Excerpt to read:
* START *
Time This week marks the 40th anniversary
of an event close to the hearts of gender activists everywhere. On
March 11, 1974, ABC aired Marlo Thomas’ “Free to Be…You and Me” — a
musical program celebrating gender-free children. Thomas and her fellow
co-neutralists envisioned a world where the sex distinction would melt
away. Instead of “males” and “females,” there would be mutually
respectful, non-gendered human persons. The project resulted in a
platinum LP, a best-selling book, and an Emmy. More than that, the idea
of gender liberation entered the national zeitgeist. Parents everywhere
began giving their daughters trucks and sons baby dolls. Like so many
dream boats floating on the utopian sea, this one crashed and sank when
it hit the rocks of reality.
In
one “Free to Be” song, two babies discuss their life goals: the female
wants to be a fireman; the male, a cocktail waitress. Another tells
about a girl who liked to say, “Ladies First” — only to wind up being
the first to be eaten by tigers. The songs drive home the idea that we
are all androgynous beings unfairly constrained by social stereotypes.
* END *
Parts of the exercise:
1. Summarize the excerpt on "Free to Be…You and Me" in two sentences.
2. Reproduce the portion of the excerpt on "Free to Be…You and Me" that begins at the words "Time This week" and stops after the words "rocks of reality.".

Supplied information:
* START *
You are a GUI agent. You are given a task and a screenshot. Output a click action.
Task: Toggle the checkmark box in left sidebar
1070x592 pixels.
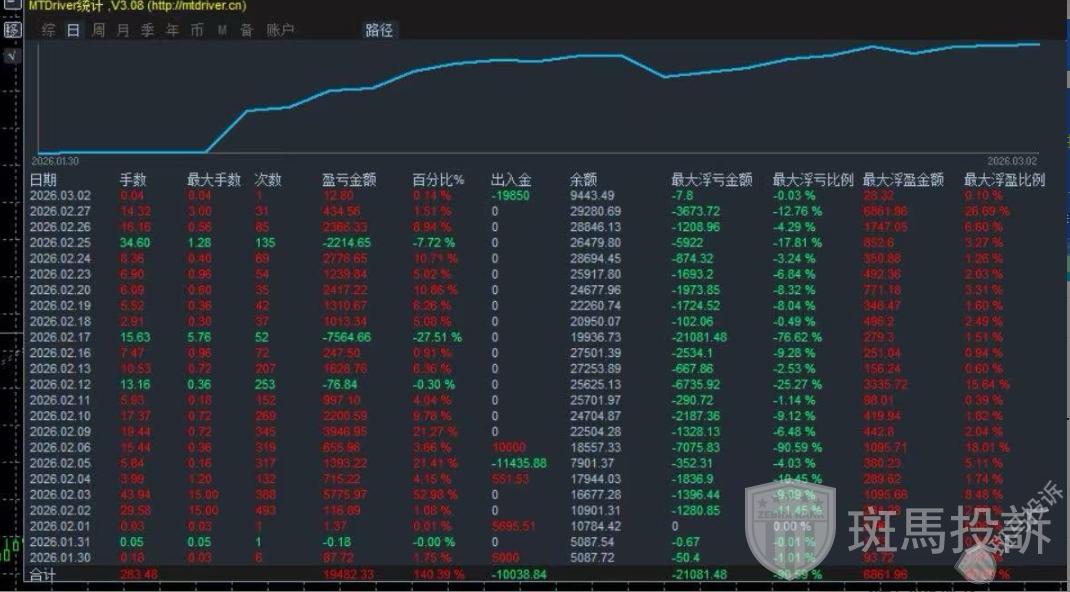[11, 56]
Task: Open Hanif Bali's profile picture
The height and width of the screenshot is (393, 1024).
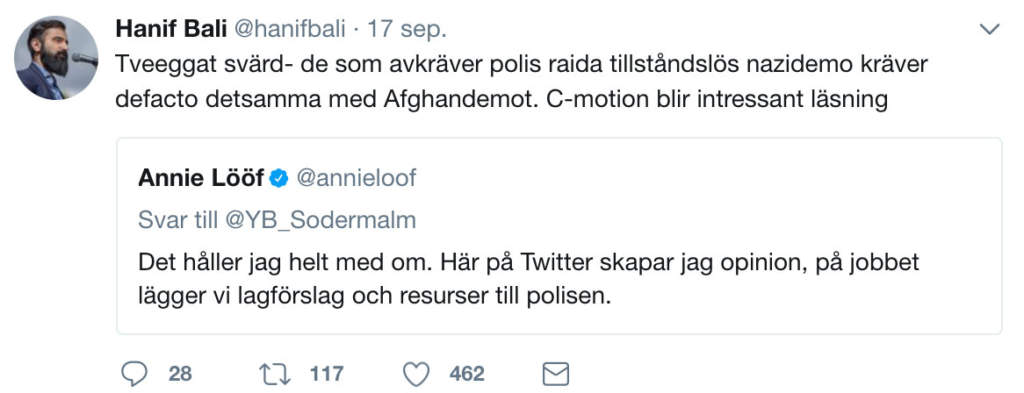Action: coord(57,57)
* END *
Solved tasks:
1. On March 11, 1974, ABC aired Marlo Thomas' "Free to Be…You and Me," a musical program celebrating gender-free children. It produced a platinum LP, a best-selling book, and an Emmy, and it brought gender liberation into the national zeitgeist with songs pushing the idea that people are androgynous beings unfairly constrained by social stereotypes, a vision the text says crashed against reality.

2.
Time This week marks the 40th anniversary
of an event close to the hearts of gender activists everywhere. On
March 11, 1974, ABC aired Marlo Thomas’ “Free to Be…You and Me” — a
musical program celebrating gender-free children. Thomas and her fellow
co-neutralists envisioned a world where the sex distinction would melt
away. Instead of “males” and “females,” there would be mutually
respectful, non-gendered human persons. The project resulted in a
platinum LP, a best-selling book, and an Emmy. More than that, the idea
of gender liberation entered the national zeitgeist. Parents everywhere
began giving their daughters trucks and sons baby dolls. Like so many
dream boats floating on the utopian sea, this one crashed and sank when
it hit the rocks of reality.